The distinction has practical implications. Drugs that work primarily through weight loss may lose their liver benefit if the weight returns after discontinuation. Drugs that act directly on hepatic targets may maintain benefit independent of body weight. Whether combination approaches (for example, tirzepatide plus resmetirom) could produce additive benefits is an active area of investigation, though no trials testing this combination have reported results.

The MASH pipeline overview compares these approaches in detail. For tirzepatide specifically, the SURMOUNT weight loss data provides context on the metabolic changes driving liver improvement.

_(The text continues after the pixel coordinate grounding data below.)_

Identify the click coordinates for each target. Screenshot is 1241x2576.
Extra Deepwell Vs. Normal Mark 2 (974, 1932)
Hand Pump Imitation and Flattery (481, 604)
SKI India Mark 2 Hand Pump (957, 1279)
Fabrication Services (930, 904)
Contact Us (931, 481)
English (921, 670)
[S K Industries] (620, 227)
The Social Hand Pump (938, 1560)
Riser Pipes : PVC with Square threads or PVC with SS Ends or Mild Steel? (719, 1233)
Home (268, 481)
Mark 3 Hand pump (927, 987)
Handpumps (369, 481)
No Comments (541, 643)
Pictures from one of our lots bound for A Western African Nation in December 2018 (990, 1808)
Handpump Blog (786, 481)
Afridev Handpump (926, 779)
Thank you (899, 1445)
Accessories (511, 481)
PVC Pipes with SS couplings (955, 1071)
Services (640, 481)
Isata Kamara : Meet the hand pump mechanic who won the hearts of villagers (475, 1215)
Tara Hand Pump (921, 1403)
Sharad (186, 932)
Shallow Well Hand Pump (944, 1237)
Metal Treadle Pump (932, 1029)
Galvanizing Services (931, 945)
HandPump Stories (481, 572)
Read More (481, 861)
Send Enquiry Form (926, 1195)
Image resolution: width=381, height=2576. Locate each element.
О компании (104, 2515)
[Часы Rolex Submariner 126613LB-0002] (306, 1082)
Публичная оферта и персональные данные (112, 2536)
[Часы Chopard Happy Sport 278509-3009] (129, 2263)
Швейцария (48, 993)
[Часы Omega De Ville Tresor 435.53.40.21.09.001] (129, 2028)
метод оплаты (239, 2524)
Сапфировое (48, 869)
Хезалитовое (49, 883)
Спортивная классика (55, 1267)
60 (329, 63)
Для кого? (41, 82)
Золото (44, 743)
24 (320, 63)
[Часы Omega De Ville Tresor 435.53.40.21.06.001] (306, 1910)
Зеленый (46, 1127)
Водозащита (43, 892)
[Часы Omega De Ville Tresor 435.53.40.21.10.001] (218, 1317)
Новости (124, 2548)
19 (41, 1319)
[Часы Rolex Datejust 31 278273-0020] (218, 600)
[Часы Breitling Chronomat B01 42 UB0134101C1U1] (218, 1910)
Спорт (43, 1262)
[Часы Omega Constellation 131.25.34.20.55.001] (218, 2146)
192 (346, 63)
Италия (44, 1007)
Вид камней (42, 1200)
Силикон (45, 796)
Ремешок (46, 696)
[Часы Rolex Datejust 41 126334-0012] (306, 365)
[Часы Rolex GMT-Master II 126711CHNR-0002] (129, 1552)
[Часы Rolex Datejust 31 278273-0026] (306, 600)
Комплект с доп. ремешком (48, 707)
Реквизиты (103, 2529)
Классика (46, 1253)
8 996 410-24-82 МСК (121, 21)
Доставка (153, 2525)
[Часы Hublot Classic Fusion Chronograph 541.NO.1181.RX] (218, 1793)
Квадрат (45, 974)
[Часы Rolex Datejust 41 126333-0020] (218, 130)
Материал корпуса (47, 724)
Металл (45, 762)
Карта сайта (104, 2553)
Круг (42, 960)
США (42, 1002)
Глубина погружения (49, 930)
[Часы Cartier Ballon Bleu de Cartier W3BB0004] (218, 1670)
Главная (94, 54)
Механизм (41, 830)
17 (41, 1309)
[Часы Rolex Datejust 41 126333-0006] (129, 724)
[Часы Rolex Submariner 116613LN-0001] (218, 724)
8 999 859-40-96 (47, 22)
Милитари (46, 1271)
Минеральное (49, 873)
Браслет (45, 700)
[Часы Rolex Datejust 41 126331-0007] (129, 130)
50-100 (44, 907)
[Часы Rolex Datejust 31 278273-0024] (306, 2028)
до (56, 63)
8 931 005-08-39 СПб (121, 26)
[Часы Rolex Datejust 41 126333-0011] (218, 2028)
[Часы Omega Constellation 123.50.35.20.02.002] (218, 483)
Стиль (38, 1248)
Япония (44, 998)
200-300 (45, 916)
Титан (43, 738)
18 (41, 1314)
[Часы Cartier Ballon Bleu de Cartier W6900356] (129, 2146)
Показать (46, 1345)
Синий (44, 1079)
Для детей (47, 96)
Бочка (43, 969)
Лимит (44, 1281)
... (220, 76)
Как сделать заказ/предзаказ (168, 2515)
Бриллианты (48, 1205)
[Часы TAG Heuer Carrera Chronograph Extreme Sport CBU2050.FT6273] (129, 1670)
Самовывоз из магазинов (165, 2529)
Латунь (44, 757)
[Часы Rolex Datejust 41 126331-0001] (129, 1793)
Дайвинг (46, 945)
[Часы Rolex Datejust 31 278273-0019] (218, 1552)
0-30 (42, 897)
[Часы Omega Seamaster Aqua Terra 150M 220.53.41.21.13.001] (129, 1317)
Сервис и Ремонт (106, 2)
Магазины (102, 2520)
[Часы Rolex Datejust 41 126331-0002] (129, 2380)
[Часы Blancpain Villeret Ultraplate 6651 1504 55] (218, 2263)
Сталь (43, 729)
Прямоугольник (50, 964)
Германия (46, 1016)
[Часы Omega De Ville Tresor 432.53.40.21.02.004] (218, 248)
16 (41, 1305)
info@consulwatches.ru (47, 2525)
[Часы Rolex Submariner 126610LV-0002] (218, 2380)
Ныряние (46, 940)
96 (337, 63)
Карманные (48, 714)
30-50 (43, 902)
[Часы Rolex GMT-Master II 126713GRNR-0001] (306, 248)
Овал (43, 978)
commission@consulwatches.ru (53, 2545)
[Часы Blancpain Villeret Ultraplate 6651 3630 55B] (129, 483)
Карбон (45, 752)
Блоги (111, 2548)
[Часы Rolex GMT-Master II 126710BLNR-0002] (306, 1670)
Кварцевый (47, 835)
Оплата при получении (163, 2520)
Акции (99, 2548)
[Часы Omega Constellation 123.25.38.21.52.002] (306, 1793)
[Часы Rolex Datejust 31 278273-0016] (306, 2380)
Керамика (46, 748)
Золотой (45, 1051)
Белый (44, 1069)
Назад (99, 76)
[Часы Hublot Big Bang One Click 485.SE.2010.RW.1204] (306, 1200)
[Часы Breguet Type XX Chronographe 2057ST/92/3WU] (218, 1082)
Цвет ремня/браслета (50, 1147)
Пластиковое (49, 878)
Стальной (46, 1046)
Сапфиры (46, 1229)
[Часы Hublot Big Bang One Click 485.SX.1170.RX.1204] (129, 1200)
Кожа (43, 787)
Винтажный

What the Phase 3 Trials Will Answer

The SYNERGY-NASH results are from a phase 2 trial designed primarily to find the right dose. Several questions remain for larger trials:

Duration of treatment. Fibrosis reversal was less pronounced than MASH resolution at 52 weeks. Longer treatment periods may show greater fibrosis improvement. The phase 3 program will evaluate treatment durations beyond one year.

Comparison to semaglutide. No head-to-head trial has compared tirzepatide to semaglutide specifically for MASH endpoints. The SURPASS-2 trial showed tirzepatide produced greater weight loss than semaglutide in diabetes, but whether that translates to greater liver benefit is unconfirmed.

Patients without diabetes. About 41% of SYNERGY-NASH participants did not have type 2 diabetes. The Caussy et al. analysis found that metabolic improvements were associated with liver responses regardless of diabetes status, but this needs confirmation in larger populations.^[3]

Cirrhosis prevention. The ultimate clinical question is whether tirzepatide prevents progression to cirrhosis, liver failure, and liver-related death. Phase 2 trials are not designed or powered for these endpoints.

The Bottom Line

Tirzepatide's SYNERGY-NASH trial produced the strongest evidence to date for a GIP/GLP-1 dual agonist in liver disease, with 62% MASH resolution at the highest dose versus 10% on placebo. Post hoc analysis suggests the liver benefit is primarily mediated through weight loss and liver fat normalization rather than direct hepatic receptor activation. Biomarker data from earlier diabetes trials predicted these results, with dose-dependent reductions in keratin-18, Pro-C3, and liver enzymes. Phase 3 trials will determine whether these effects hold up in larger populations over longer timeframes, and whether fibrosis reversal becomes more pronounced with extended treatment.